Most of the Wyeast and White Lab strains are not blends. They have a couple that are blends, but 510, 530, 550, 570, I believe those are all single strains. That's not to say that the source breweries don't work with blends, but propagating and maintaing blend ratios is difficult for a yeast lab to do, and it's much easier just to have a single strain to worry about. That's why some of those blends are only seasonably available. Over time the yeast strain balance will be affected, but not from one eating the other; rather one strain is just stronger or faster at reproducing and ends up being in the majority. I suppose it's possible to find a couple of strains that are "worthy foes" and end up neck-and-neck for long times, but generally it doesn't work.
That's why Chimay had to reisolate their yeast and choose a colony to start over again back in the late 80's or whenever it was.
BTW, using anything that comes out of those bottles, you will NOT be making a wit.
;)
 
You guys are awesome. Questions:
1. So if I use these yeast in a witbier recipe it will cease to be a witbier? How so?
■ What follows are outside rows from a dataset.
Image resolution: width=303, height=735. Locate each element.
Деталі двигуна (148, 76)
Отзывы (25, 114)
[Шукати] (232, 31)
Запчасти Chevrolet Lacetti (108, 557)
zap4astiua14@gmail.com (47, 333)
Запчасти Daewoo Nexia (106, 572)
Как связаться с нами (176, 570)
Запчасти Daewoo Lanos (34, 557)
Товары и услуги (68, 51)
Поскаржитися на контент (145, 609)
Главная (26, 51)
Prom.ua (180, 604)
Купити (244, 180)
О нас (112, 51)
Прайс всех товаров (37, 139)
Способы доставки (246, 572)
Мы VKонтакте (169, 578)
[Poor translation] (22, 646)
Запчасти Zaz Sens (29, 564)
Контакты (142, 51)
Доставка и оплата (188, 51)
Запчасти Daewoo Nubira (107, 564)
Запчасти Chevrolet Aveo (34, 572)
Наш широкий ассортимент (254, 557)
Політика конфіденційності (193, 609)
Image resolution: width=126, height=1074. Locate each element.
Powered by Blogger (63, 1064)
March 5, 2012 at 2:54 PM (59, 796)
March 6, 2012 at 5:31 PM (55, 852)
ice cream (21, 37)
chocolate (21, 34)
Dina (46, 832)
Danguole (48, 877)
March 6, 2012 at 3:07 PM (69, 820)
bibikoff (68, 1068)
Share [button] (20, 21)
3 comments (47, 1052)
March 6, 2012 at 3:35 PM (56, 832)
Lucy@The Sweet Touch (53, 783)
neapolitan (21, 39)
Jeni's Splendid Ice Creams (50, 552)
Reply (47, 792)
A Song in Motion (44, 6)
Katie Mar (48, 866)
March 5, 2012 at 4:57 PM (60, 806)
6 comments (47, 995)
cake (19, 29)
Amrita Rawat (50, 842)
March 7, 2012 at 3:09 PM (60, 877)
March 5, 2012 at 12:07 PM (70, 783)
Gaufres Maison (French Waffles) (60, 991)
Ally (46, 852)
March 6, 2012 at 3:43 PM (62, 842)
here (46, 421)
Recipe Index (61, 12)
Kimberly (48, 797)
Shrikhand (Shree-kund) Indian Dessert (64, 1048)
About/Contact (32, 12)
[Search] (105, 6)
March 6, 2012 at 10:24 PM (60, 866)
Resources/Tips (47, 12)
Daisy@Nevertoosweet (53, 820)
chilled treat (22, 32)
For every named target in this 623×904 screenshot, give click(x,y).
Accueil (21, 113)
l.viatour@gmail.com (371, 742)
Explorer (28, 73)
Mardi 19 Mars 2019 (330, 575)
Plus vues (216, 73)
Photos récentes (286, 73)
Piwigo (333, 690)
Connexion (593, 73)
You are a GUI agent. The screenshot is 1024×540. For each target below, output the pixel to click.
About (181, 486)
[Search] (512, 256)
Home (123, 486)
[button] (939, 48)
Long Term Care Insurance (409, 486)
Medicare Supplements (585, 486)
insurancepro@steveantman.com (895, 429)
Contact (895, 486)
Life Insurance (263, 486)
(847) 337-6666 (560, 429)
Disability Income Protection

2. I realize that most yeast sold is not a blend, but the trappist,etc. that say that they are -they must be blends of yeast that will not out compete one another, right?

3. Lastly, is there anyway you think this might work? I have 8 batches of beer in either primary/secondary, so trying this with 2.5 gallons is not huge to me. I don't want to waste, but if there's a small chance - I wouldn't mind taking it. Especially, to share my relts with the masses. Any chance of success?

P.S. I did say sanitized -not sterilized, I know I can't sterilize.
 
1. i believe both the westmalle and the rocheport are high-gravity belgian yeasts, not ideal for making a wit. Read through white labs different yeasts to get an idea of the different styles and how they work:http://whitelabs.com/beer/homebrew_strains.html
BTW, they're FAQ is awesome. read through it when you get the chance.

EDIT: a wit blended with lambic yeast and witbier yeast might be interesting, but you may have trouble getting the yeast from Lindeman's

2. Like abt stated, blending is very difficult and these guys have tons of chemists in clean rooms working hard to make this happen. getting it right can be difficult, but i still think it would be a great experiment for a home brewer, just not as controlled and you will most likely not get the blend they can maintain.

3. i would give this experiment 0.000001% chance of success without first cultivating the yeast.
 
...of Floyd Christmas( Jim Carrey's character in Dumb and Dumber):
"So you're tellin' me there's a chance!"
Just jokin' around.

Unfourtunately for me I am short on planning ahead with my brewing. I like deciding a day or so ahead and getting it together. I'm trying to slow down, its addictive though. And all my beers have turned out so great, its hard to slow down and plan weeks in advance - which is what it would take to cultivate these bottle yeast. So it looks like tomorrow I'll be using normal yeast. :(
 
Good choice. I realize you said sanitized, but I was just pointing out that there will be bugs in there competing with your bottled yeast, and the outcome is sketchy.
One of the more important factors in making a wit is using a wit strain; why I said it wouldn't be a wit. Like making a hefe with English yeast, or a dubbel with pilsner yeast.
IIRC Chris White says he expects those blends he sells to last about 6 generations before the profile changes significantly - not a bad thing, just not really the same blend you originally bought.
Cultivating from a bottle can be fun, and I recommend youtry it, but it really only makes sense (and just a little at that) to do it from sources you can't easily by the strain for. Westmalle, Rochefort, LaChouffe, etc., these are all available. Find some funky beer you like, like Caracole or something, and prop that up.
As a matter of fact, that's a good idea. Maybe a farmhouse ale of some sort.